Ryan Kavanaugh is an egotistical jerk currently involved in a separate pissing contest with Harvey Weinstein, but he’s a very smart man who has an impressive track record. On the one hand, maybe he’s due for an epic fail, but on the other maybe he really is smart enough to analyze his way to King of the Hill. Either way, this move is a risk. First and foremost, Tarsem Singh isn’t known for working fast and the production schedule for Relativity’s Snow White leaves him barely five months to turn around his film, assuming they wrap in August—no delays allowed—and have February for running and distributing prints. Also, I think Tarsem may have lost his marbles. He’s the biggest liability for this project right now. His films aren’t the kind of thing that usually plays well in the mainstream and if Immortals blows chunks, which is completely possible, in November, it gives audiences only a few months to forget that Tarsem just burned them.

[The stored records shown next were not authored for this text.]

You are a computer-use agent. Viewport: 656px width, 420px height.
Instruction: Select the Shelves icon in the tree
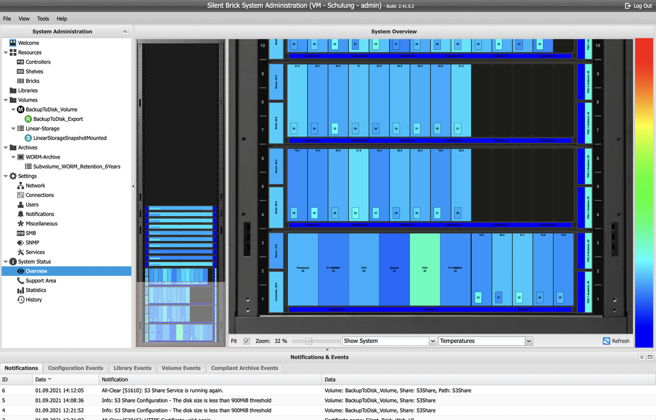pyautogui.click(x=21, y=72)
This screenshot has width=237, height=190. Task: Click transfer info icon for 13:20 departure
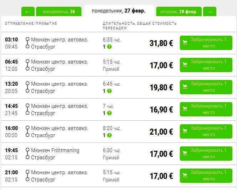109,91
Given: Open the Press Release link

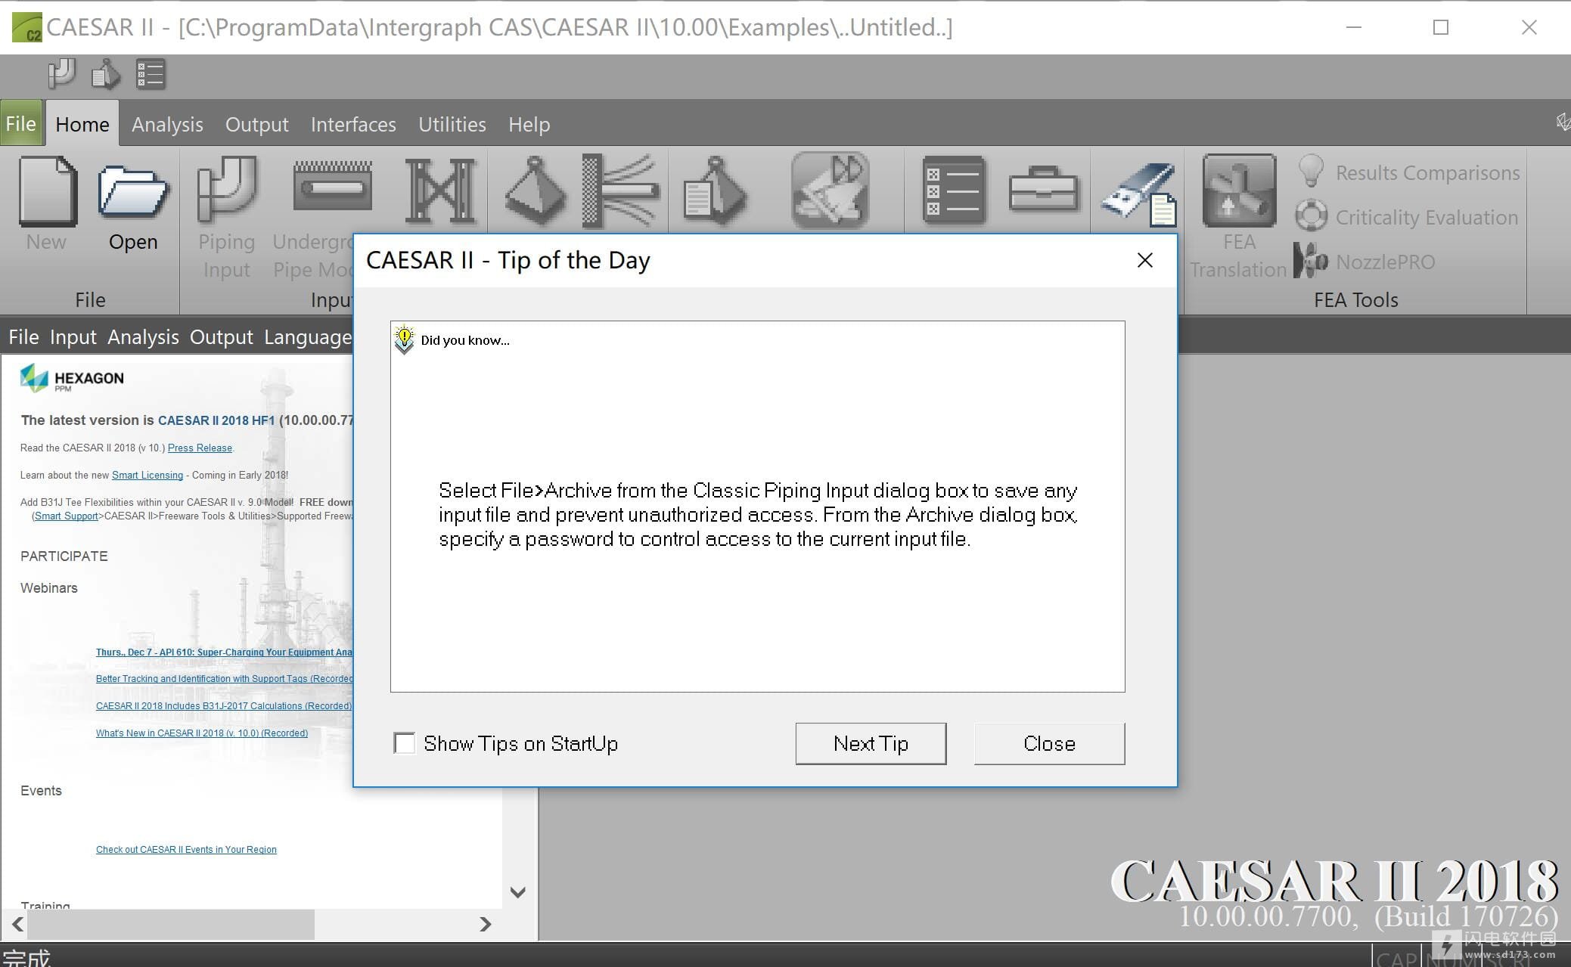Looking at the screenshot, I should pyautogui.click(x=200, y=448).

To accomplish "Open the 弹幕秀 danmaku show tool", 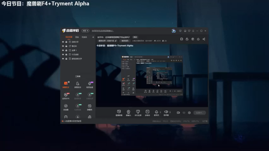I will pyautogui.click(x=90, y=107).

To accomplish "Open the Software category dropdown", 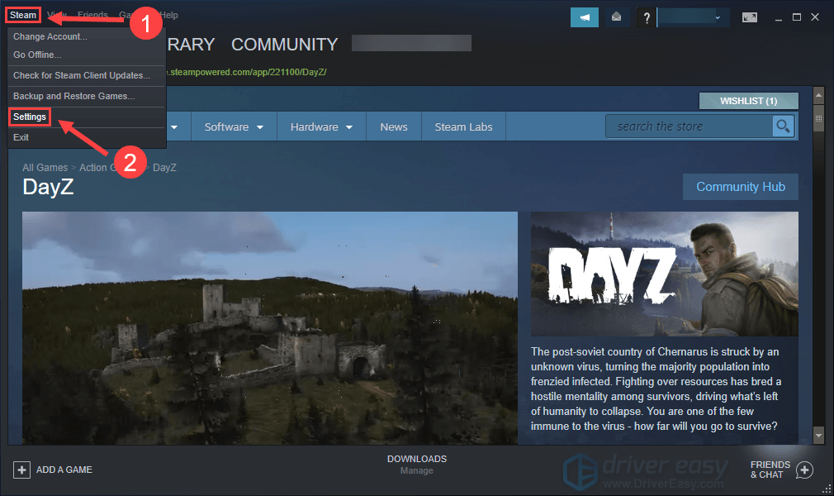I will click(x=232, y=126).
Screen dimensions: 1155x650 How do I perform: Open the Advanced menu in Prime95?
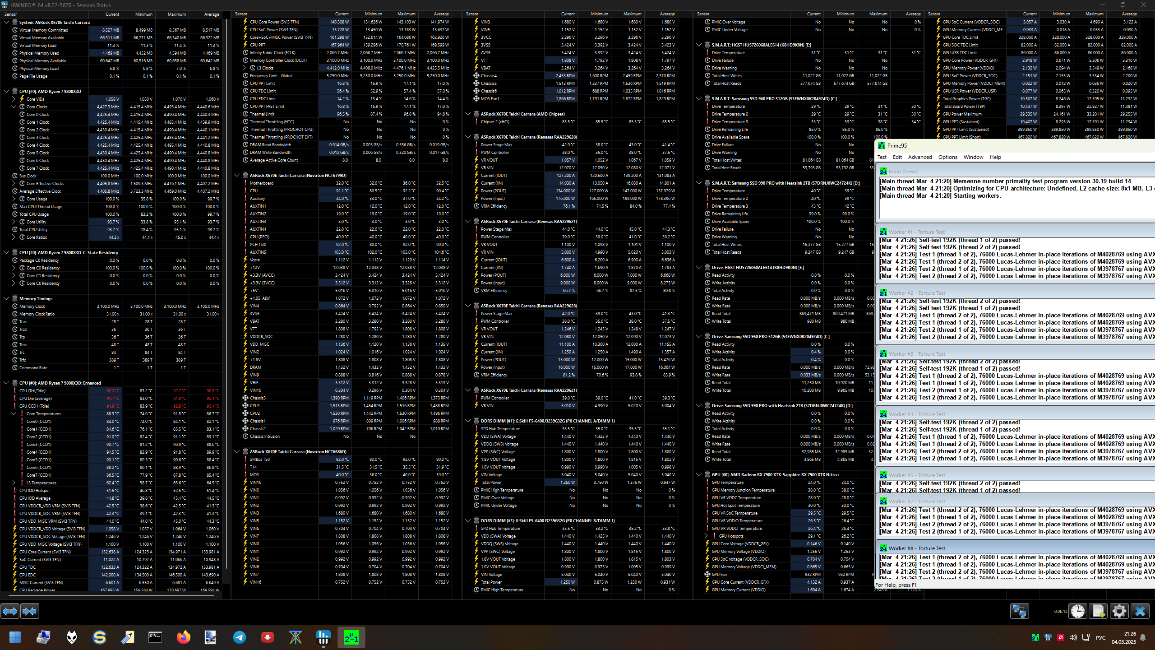pos(919,157)
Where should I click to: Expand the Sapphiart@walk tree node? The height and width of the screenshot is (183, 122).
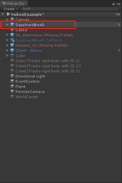coord(7,25)
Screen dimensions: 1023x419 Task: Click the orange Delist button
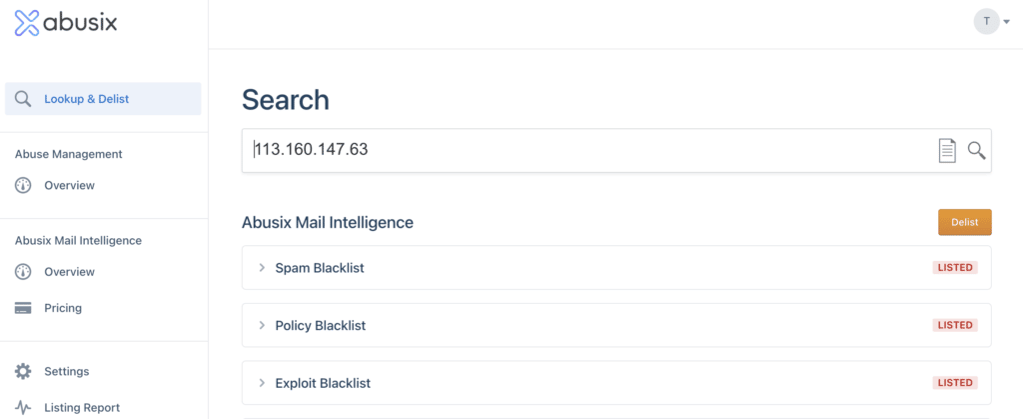click(965, 222)
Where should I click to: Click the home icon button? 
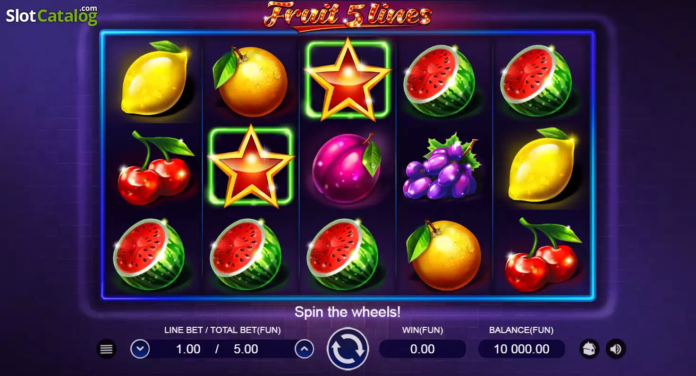click(x=589, y=349)
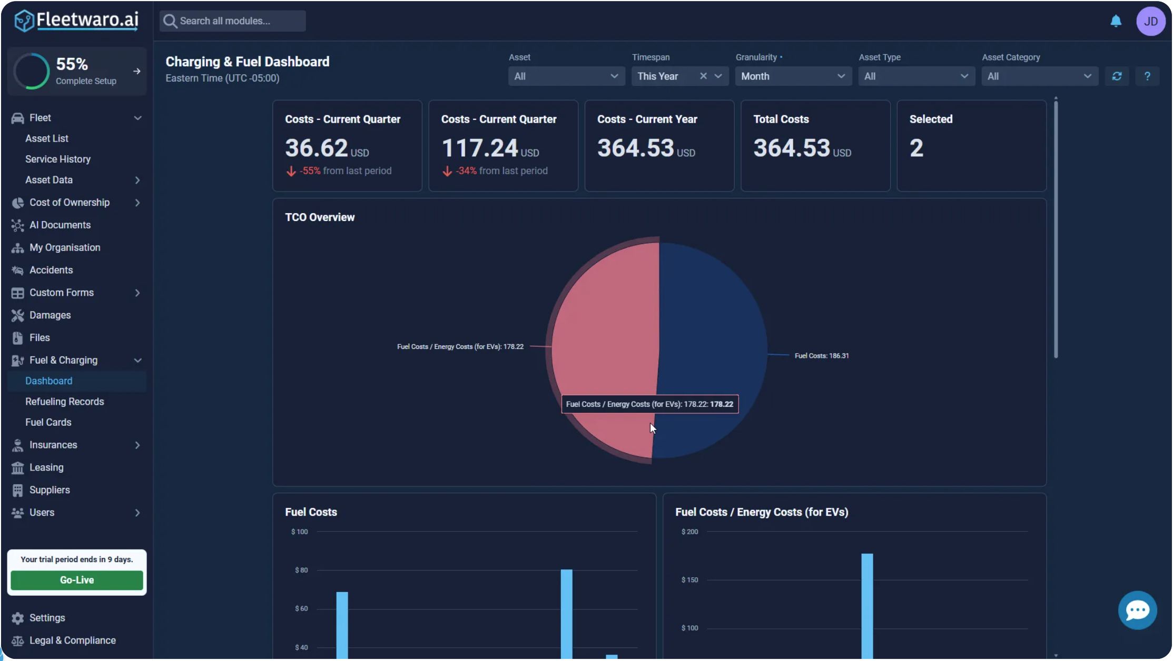Open the Asset Type dropdown
1173x661 pixels.
point(916,76)
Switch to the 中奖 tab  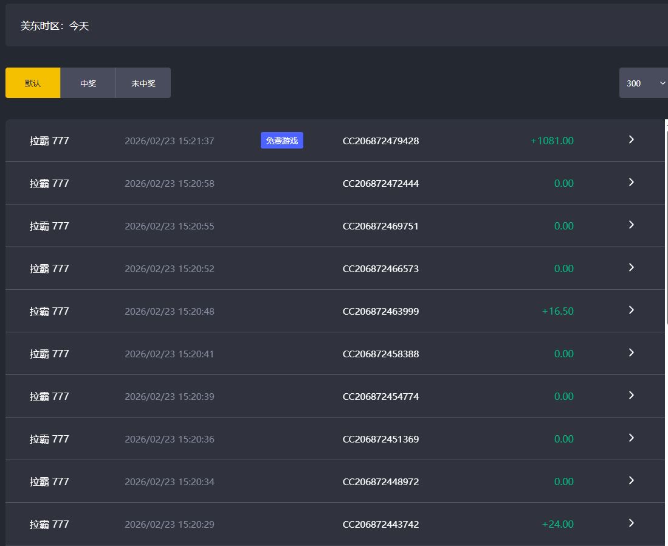pyautogui.click(x=88, y=83)
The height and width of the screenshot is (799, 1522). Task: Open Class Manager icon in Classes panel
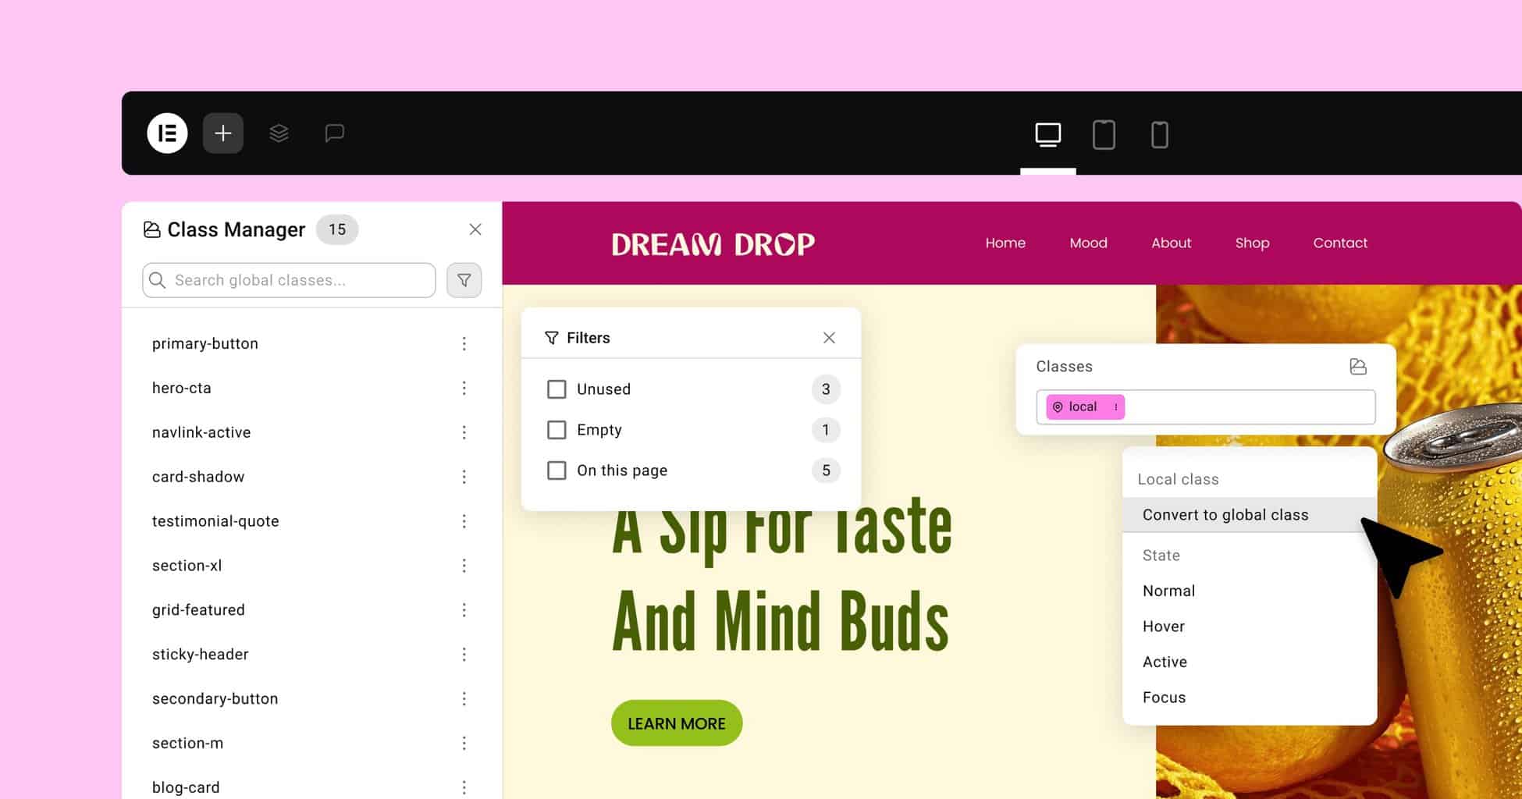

The second biggest hurdle for Snow White: Eat Shit, Universal is the unusually competitive March 2012. Since summer 2012 is shaping up to be terrifying, a lot of projects have pushed forward into March and April, leading to a particularly strong slate in typically softer box office months. The Hunger Games opens the week after Relativity’s Snow White but that has little bearing on how Snow White will do. Opening weekend is the key number and since everyone assumes a film will drop off in week two, and The Hunger Games ensures that this Snow will drop off in week two, then there’s no change, really. That’s going to happen anyway. No, Relativity’s problem lies in the weeks previous: Hansel and Gretel: Witch Hunters hits theaters two weeks before Relativity’s Snow White does–people could be fairytaled-out by then. (I’ve always been leery of all these fractured fairytales because who is demanding them, but maybe that’s just me.) Universal faces their own challenge with Rock of Ages, but right now March 2012 looks more competitive than June 2012.
Ultimately, though, it boils down to quality. Both of these projects are being fast-tracked to the point of breaking, which could jeopardize the final quality of the films. For all this posturing, the release date doesn’t really matter. In the end, the better film will do better. But with the studios behind the projects more concerned with beating the other guy, quality seems to have become a disposable asset. And that’s bad for movies. Regardless of whatever other shit may be going on, making good movies people want to see should be the priority. Not pissing in someone else’s Cornflakes.